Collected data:
- - - -

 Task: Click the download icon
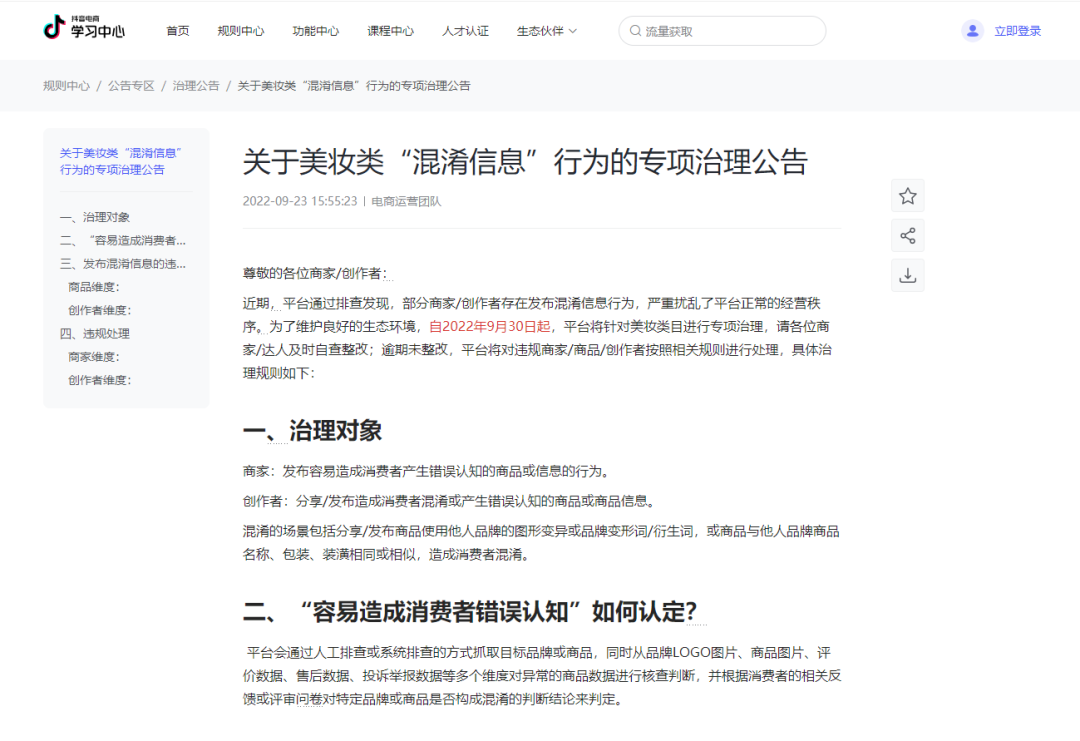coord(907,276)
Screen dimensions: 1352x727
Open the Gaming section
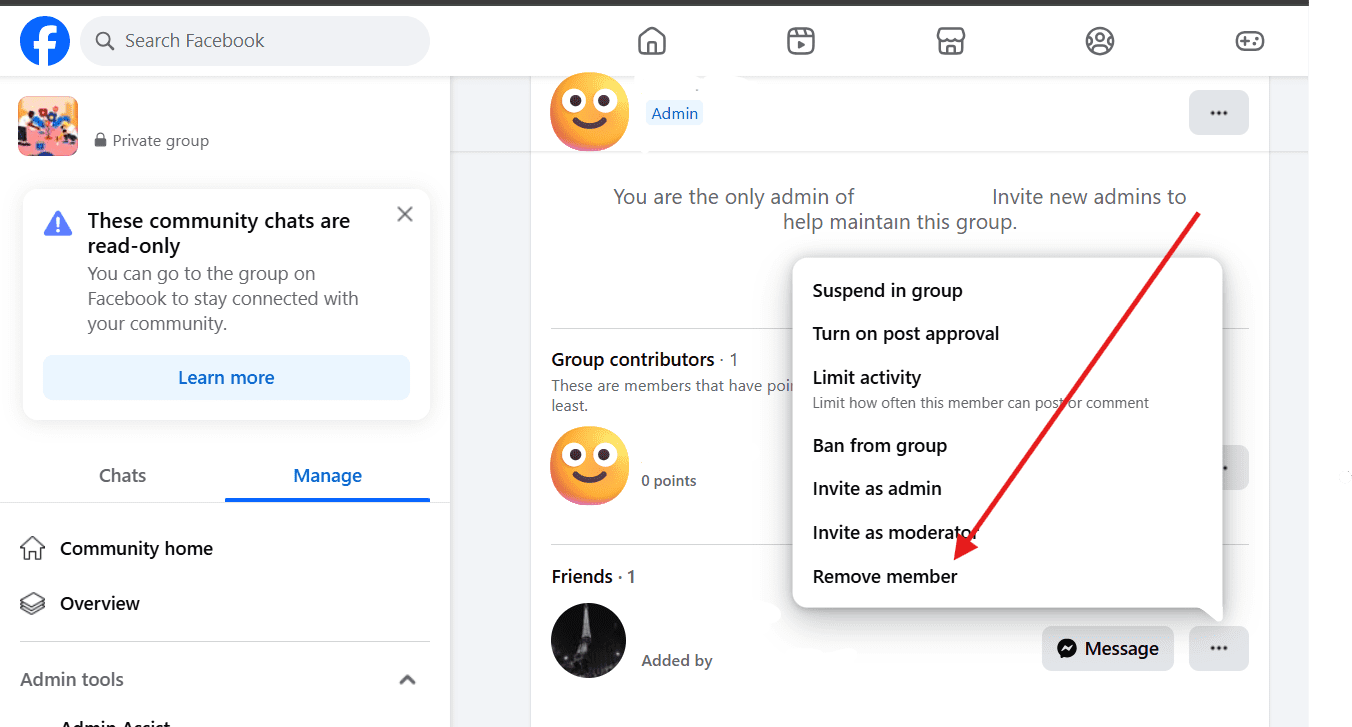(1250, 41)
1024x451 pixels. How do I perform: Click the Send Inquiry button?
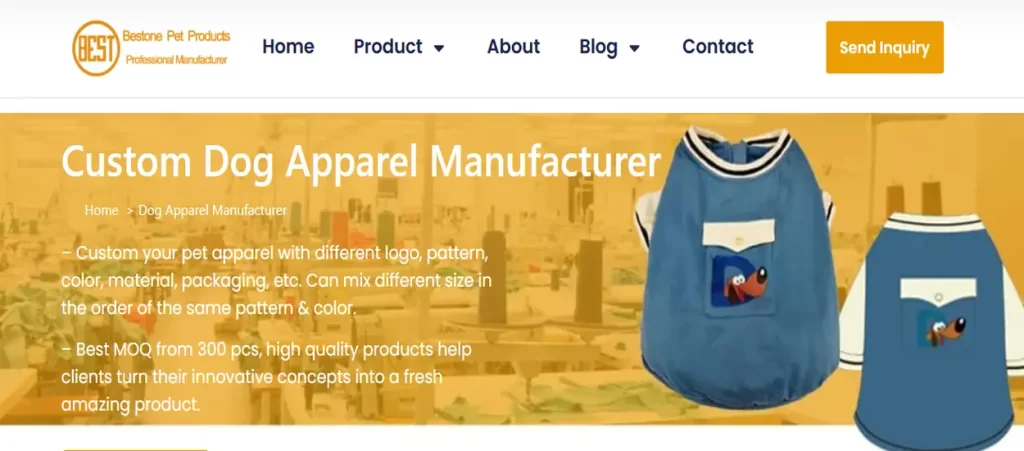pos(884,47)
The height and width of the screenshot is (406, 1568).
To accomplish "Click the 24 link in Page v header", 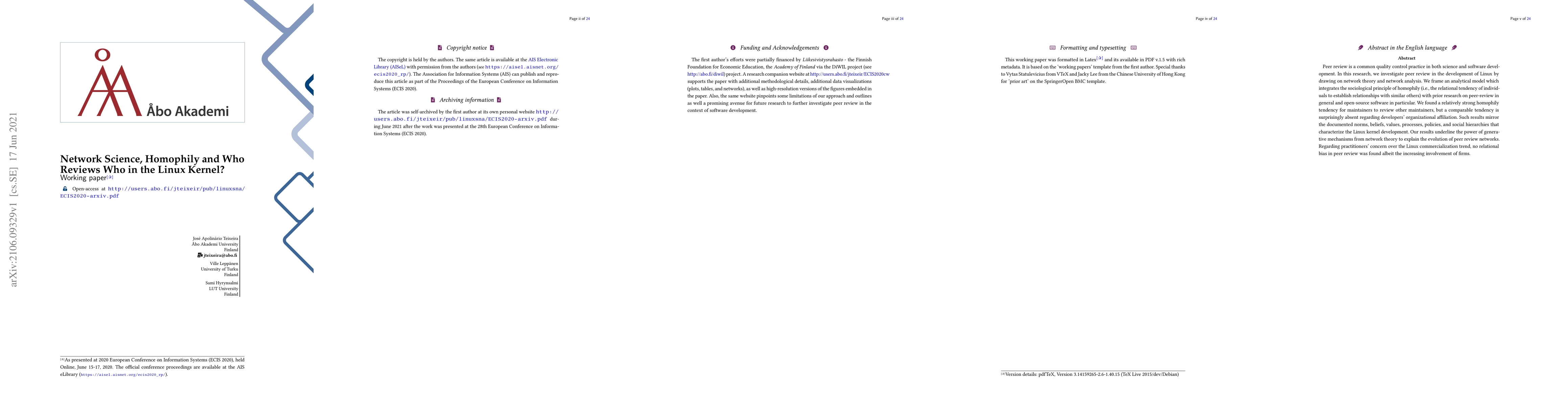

- - - -

An exact reproduction of all the records is required, with no pictures included.

 Task: Click the download icon
coord(907,276)
Screen dimensions: 1352x727
Open the Gaming section
(1250, 41)
1024x451 pixels. How do I perform: Click the Send Inquiry button?
pos(884,47)
The height and width of the screenshot is (406, 1568).
To accomplish "Click the 24 link in Page v header", 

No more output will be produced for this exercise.